Estação mais quente do ano reúne a maior parte das fatalidades; maioria dos casos ocorre em ambientes familiares.
O verão brasileiro segue marcado por uma estatística alarmante: quatro crianças morrem afogadas por dia no país, segundo dados nacionais. O dado ganha ainda mais gravidade ao revelar que 40% dessas mortes ocorrem justamente nos meses mais quentes do ano, período associado a lazer, confraternizações e maior uso de piscinas.
O cenário traz um padrão recorrente e perigoso, onde ambientes considerados seguros, como residências e áreas de lazer privadas, têm se tornado palco de tragédias evitáveis, especialmente quando há crianças envolvidas.
Embora mais de 80% dos afogamentos ocorram em água doce como rios, lagos e lagoas, que lideram as estatísticas, as piscinas aparecem como o 4º principal cenário, correspondendo por 3,8% dos casos. No entanto, quando se trata de afogamento infantil, o dado se torna ainda mais preocupante, pois 55% das mortes de crianças por afogamento acontecem em piscinas residenciais.

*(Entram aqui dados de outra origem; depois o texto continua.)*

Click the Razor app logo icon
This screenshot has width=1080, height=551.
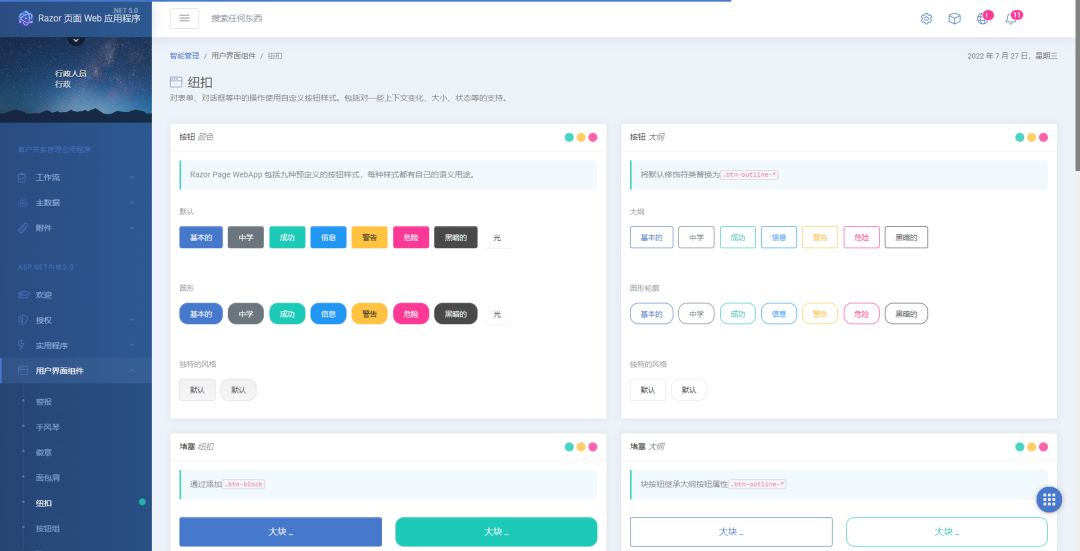pyautogui.click(x=25, y=19)
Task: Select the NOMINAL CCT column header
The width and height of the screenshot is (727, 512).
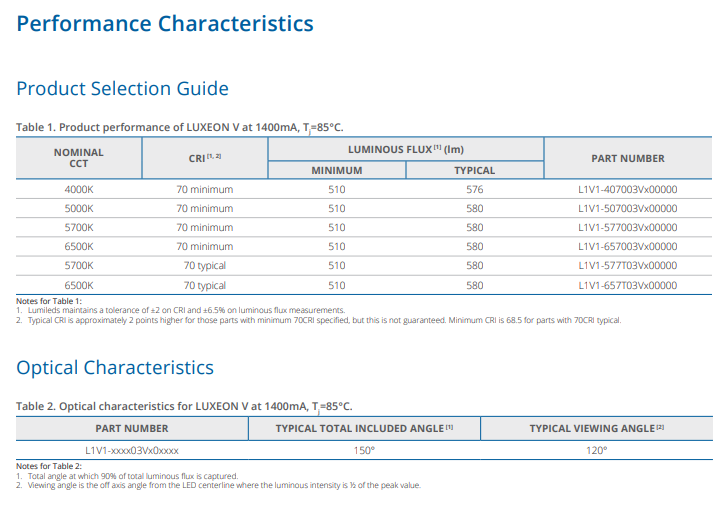Action: coord(79,158)
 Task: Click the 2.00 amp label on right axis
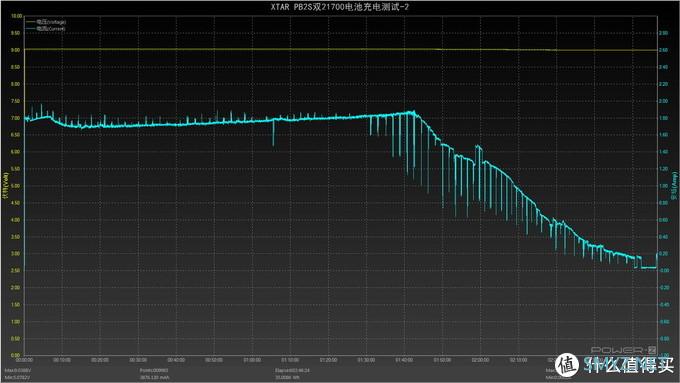point(664,101)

Especialistas alertam que a maioria
dessas ocorrências se dá em ambientes familiares, durante festas, almoços ou
confraternizações, quando há uma falsa sensação de segurança e a vigilância de
adultos é momentaneamente relaxada.
Dados nacionais reforçam urgência de
prevenção
· Média
de 4 mortes infantis por afogamento por dia no Brasil
· Afogamento
é a principal causa de morte entre crianças de 1 a 4 anos
· Segunda
principal causa de morte entre crianças de 5 a 9 anos
· 55%
dos casos ocorrem em piscinas residenciais
· 40% das mortes anuais concentram-se no verão (dezembro a março)
Os números mostram que o problema
persiste como uma das principais causas de morte infantil no país, o que ainda
exige reforço nas campanhas de conscientização, fiscalização e adoção de
medidas simples de segurança.
Para o coronel Valdir Pavão, presidente da Fundação dos Bombeiros (FUNDABOM), a prevenção ainda é a principal ferramenta para evitar tragédias.
“A maioria dos afogamentos infantis em piscinas acontece em
poucos segundos e em silêncio. Basta um momento de distração. Piscina não é brinquedo
e criança não pode ficar sozinha nem por segundos. Barreiras físicas,
supervisão constante e educação em prevenção salvam vidas. O verão exige
atenção redobrada das famílias”, pontua.